Segundo a advogada do Anis – Instituto de Bioética, a ministra falar em acompanhar o processo judicial “não é exatamente o que essa menina precisa agora”. “Não há intenção de garantir o acesso ao aborto legal”, observa a especialista. “Como ministra dos Direitos Humanos, manter esta postura é ser conivente com o sentimento de tortura pelo qual essa criança está passando.”
Gabriela Rondon afirma que o caso escancara a invisibilidade da violência sexual – desde o fato de acontecer dentro de casa, a falta de percepção da família, até o medo da vítima em denunciar – e que é preciso que o sistema de saúde esteja preparado para dar acolhimento às vítimas.
“O que elas [vitimas] mais precisam é de acolhimento. Claro que, eventualmente, o sistema de justiça será acionado e será preciso responsabilizar o agressor. Mas o que elas mais precisam de imediato é o cuidado em saúde e o atendimento integral. Seja a profilaxia, o atendimento psicológico e o acesso ao aborto legal se for necessário.”

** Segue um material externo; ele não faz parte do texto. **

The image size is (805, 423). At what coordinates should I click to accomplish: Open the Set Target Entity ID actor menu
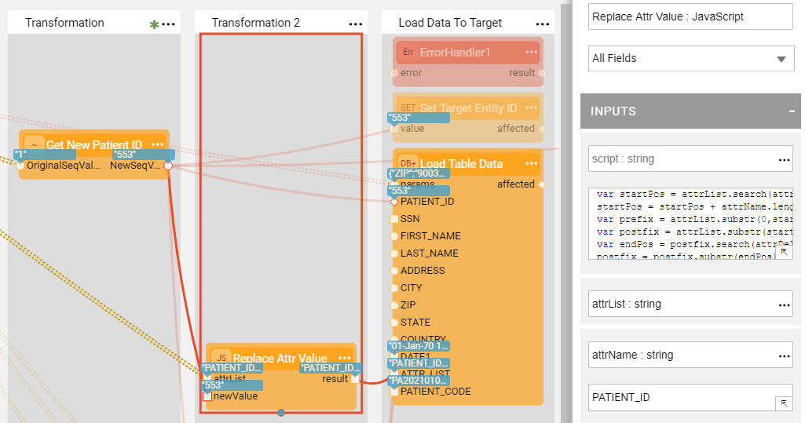[532, 108]
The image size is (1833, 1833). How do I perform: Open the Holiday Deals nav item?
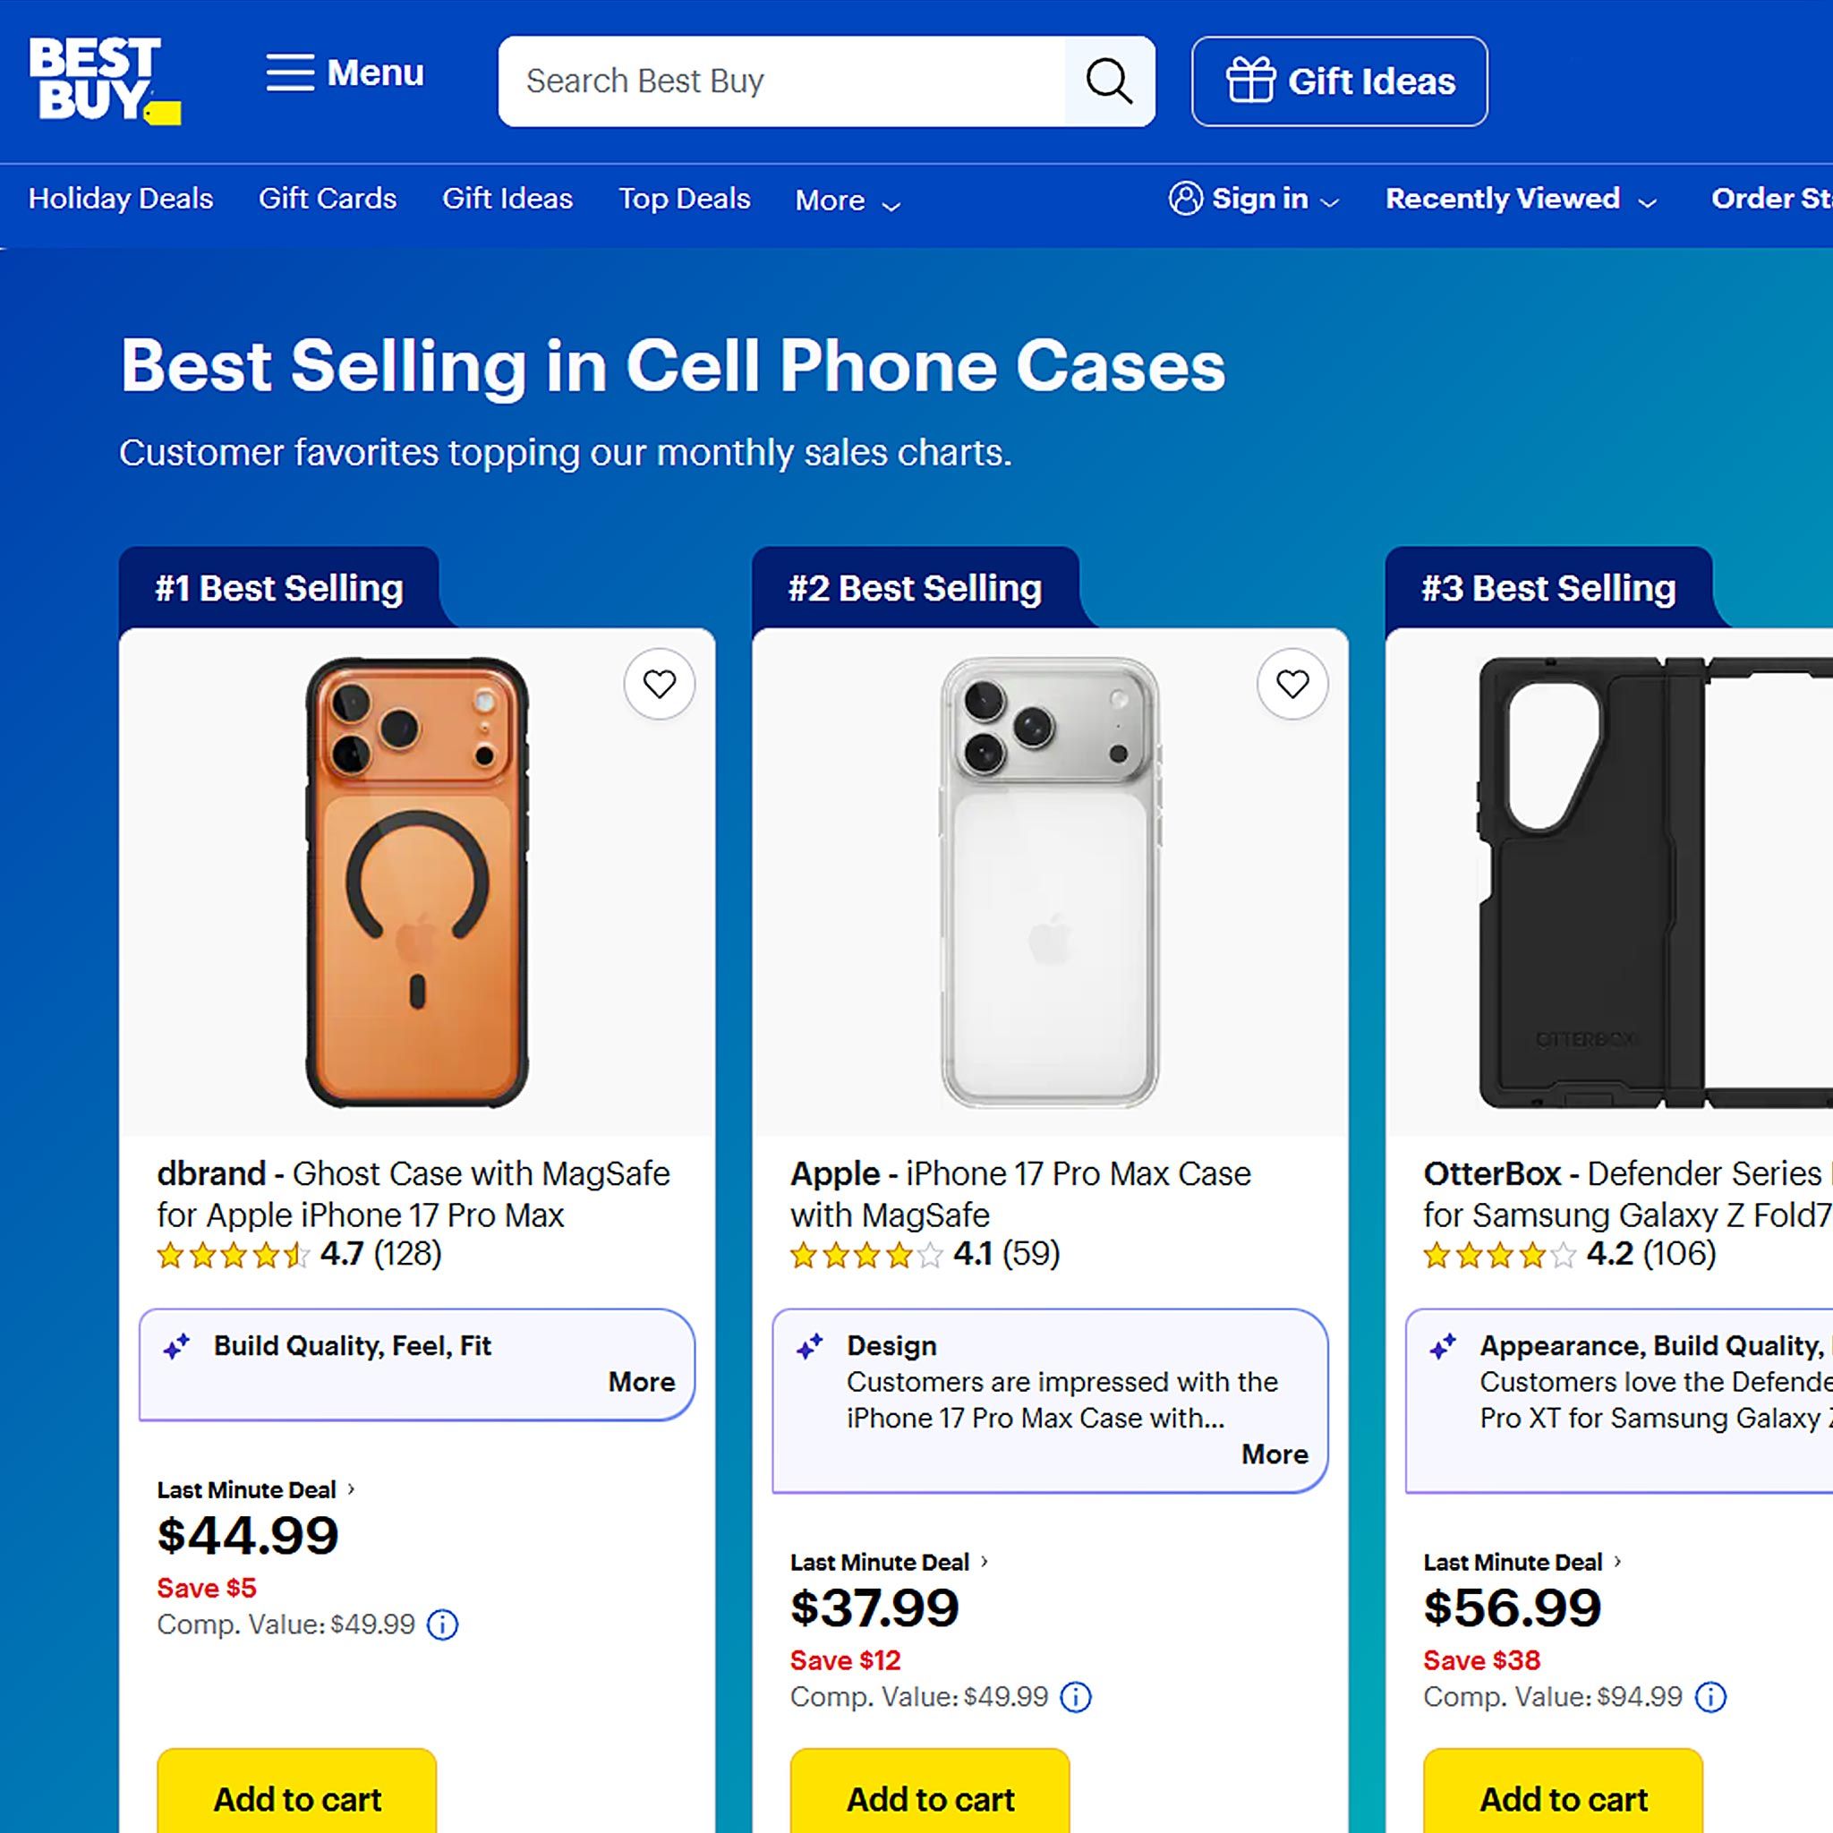(x=120, y=199)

Caso revela ‘negligência’ com violência sexual no País


NURPHOTO VIA GETTY IMAGES
Avenida Paulista, em São Paulo, foi tomada por ativistas que pedem a descriminalização do aborto, em 2018, quando o STF debateu o tema. 

“Esse caso é profundamente revelador do que acontece todos os dias pelo moralismo, pela cultura do estupro, por sermos um país que não ama as meninas”, afirma Viviana Santiago, socióloga e especialista em educação pela UFPE (Universidade Federal de Pernambuco), ao HuffPost. “E ele revela, sobretudo, como existem falhas na prevenção da violência sexual.”
Em 2018, segundo estudo do Fórum Brasileiro de Segurança Pública, o Brasil  atingiu o recorde de registros de estupros. Foram 66 mil vítimas, o equivalente a 180 estupros por dia ― maior número deste tipo de crime desde que o relatório começou a ser feito, em 2007.
A maioria das vítimas é menor de idade, do sexo feminino e este tipo de violência acontece dentro de casa - assim como o caso de São Mateus (ES). A cada 4 horas, uma menina com menos de 13 anos é estuprada no Brasil por um conhecido. Em sua maior parte, as vítimas são negras (50,9%).
O estudo mostra que parte significativa dos estupros que ocorrem no Brasil é o de vulnerável ― contra crianças menores de 14 anos ou pessoas com doenças ou deficiência mental que não têm discernimento para a prática do ato e que não podem oferecer resistência ―, um total de 63,8% das vítimas.
Na avaliação da especialista, o caso também expõe como o Brasil pune meninas e mulheres; assim como mostra que é essencial debater essa questão do ponto de vista das políticas públicas de acesso ao aborto legal e à educação sexual.
“Estamos falando de uma criança de 10 anos de idade, e a gente ouvir dizer que ainda está se pensando, que será avaliado em uma perspectiva jurídica a possibilidade do aborto, é punir esta criança”, afirma. “Este caso mostra como é importante a educação integral para a sexualidade. Uma situação em que uma família não identifica a violência, que a menina não consegue pedir ajuda, e que provoca uma gravidez de risco só mostra que nós somos uma sociedade que não debateu suficientemente esse tema”, completa.
No Brasil, a taxa de adolescentes grávidas é de 62 para cada grupo de mil jovens do sexo feminino na faixa etária entre 15 e 19 anos. O índice ultrapassa a taxa mundial, que corresponde a 44 adolescentes grávidas para cada grupo de mil, de acordo com a ONU (Organização das Nações Unidas).
Levantamento do Ministério da Saúde aponta que, em 2017, ano dos últimos dados consolidados, houve 480.925 nascimentos de bebês com mães entre 10 e 19 anos, o equivalente a 16% dos nascidos vivos. Apesar de alto, o número de casos de gravidez na adolescência tem tido queda nos últimos anos. Entre 2000 e 2017, a redução foi de 36%.